Galbadrakh Enkhbat, direktur di Pusat Warisan Budaya Mongolia, mengatakan, "Boots itu setinggi lutut, solnya terbuat dari kulit, dan pelindung depannya memiliki jahitan strip berwarna merah menyala."
"Dengan adanya strip-strip itu, ketika temuannya diumumkan muncullah pendapat adanya kemiripan dengan sepatu Adidas dengan 3 strip. Dalam pengertian itu, benda tersebut menjadi obyek menarik bagi penelitian para ahli etnografi, terutama karena gayanya sangat modern."
Para ilmuwan juga menduga bahwa mumi itu mengalami cedera berat di kepala, tapi belum jelas apakah itu menjadi penyebab sesungguhnya kematian wanita tersebut, pada suatu masa sekitar Abad ke-10 di pegunungan Altai, Mongolia.
Pemeriksaan awal mendapati bahwa "cukup mungkin bekas pukulan pada tulang wajah mumi itu menjadi penyebab kematiannya," ujarnya. Wanita itu diduga berusia antara 30 hingga 40 tahun.
Galbadrakh Enkhbat melanjutkan, "Menilai dari apa yang ditemukan dalam makamnya, kami menduga ia berasal dari lapisan masyarakat biasa."
Pandangan itu dikemukan walaupun tampilan benda-benda yang sepertinya berkelas, sehingga orang awam bisa menduga statusnya lebih tinggi.
"Ada beberapa peralatan jahit ditemukan bersamanya. Ini masih dugaan kami, tapi mungkin dia dulunya seorang penjahit."
Dalam makam yang ditemukan 2.803 meter di atas permukaan laut, para ahli arkeologi mengeluarkan 51 benda, termasuk "tas bordiran cantik", empat kostum, vas, pelana, perangkat menjahit, dan tengkorak kambing.”
"Tasnya dibuat dari bulu halus, di dalamnya ada perangkat menjahit. Karena bordirnya ada di tas dan sepatu, kita bisa memastikan bahwa bordirnya dibuat oleh warga setempat."
Wanita itu diduga keturunan Turk. Kuburannya merupakan salah satu yang terlengkap yang pernah ditemukan.
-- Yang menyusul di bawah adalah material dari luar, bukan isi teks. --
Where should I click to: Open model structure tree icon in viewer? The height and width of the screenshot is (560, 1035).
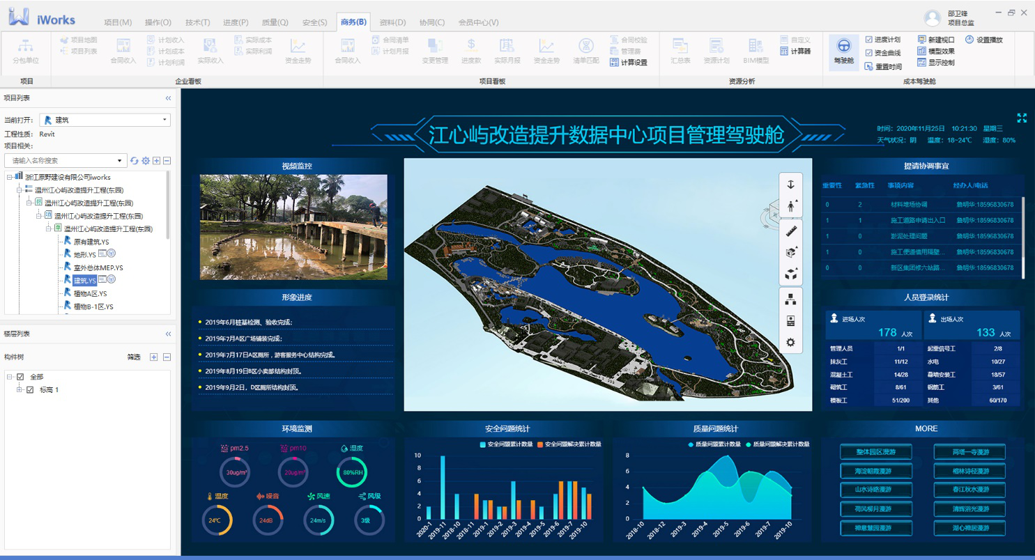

Berdasarkan 18 sampel dari mumi itu, para pakar sekarang berpandangan bahwa mumi itu bukan berasal dari Abad ke-6 seperti diduga sebelumnya, tapi berasal dari Abad ke-10 walaupun hasil uji radiokarbon dan DNA masih belum tuntas.
"Itu adalah makam Turk lengkap pertama, setidaknya di Mongolia, dan mungkin di Asia Tengah," demikian menurut peneliti B. Sukhbaatar dari Museum Khovd.
"Ini adalah fenomena yang sangat langka. Temuan ini menunjukkan kepada kita kepercayaan dan ritual warga Turk. Kita bisa jelas melihat adanya seekor kuda yang sengaja dijadikan kurban. Masih anakan yang berusia antara 4 dan 8 tahun."
"Ketika pertama kali ditemukan pada 2015, temuan itu secara relatif masih utuh, tapi pada 2016 ada beberapa bagian kuburan yang digali, ternak pun mulai memakannya sedikit-sedikit sehingga tim gabungan menggalinya dan membawanya ke museum Khovd."
Pemakaman dilakukan sedemikian rupa seakan penanggungjawabnya memang sengaja agar jasad itu tetap utuh. Ketinggian tempat dan suhu yang dingin membantu pengawetan, tapi jasad itu juga dilapisi dengan zar mirip getah yang dikenal dengan Shilajit. Warna zat itu putih hingga coklat gelap.
Jasad dan bangkai kuda sama-sama dibungkus dengan bahan berbulu. Kata Galbadrakh Enkhbat, "Makam itu berada di lingkungan dingin, sehingga kain dan bulu tidak mengalami reaksi biologis. Seakan baru dipakai kemarin. Seandainya ditanam dalam tanah, tidak ada lagi sisanya."
Mumi itu sekarang dipamerkan di Museum Nasional Mongolia.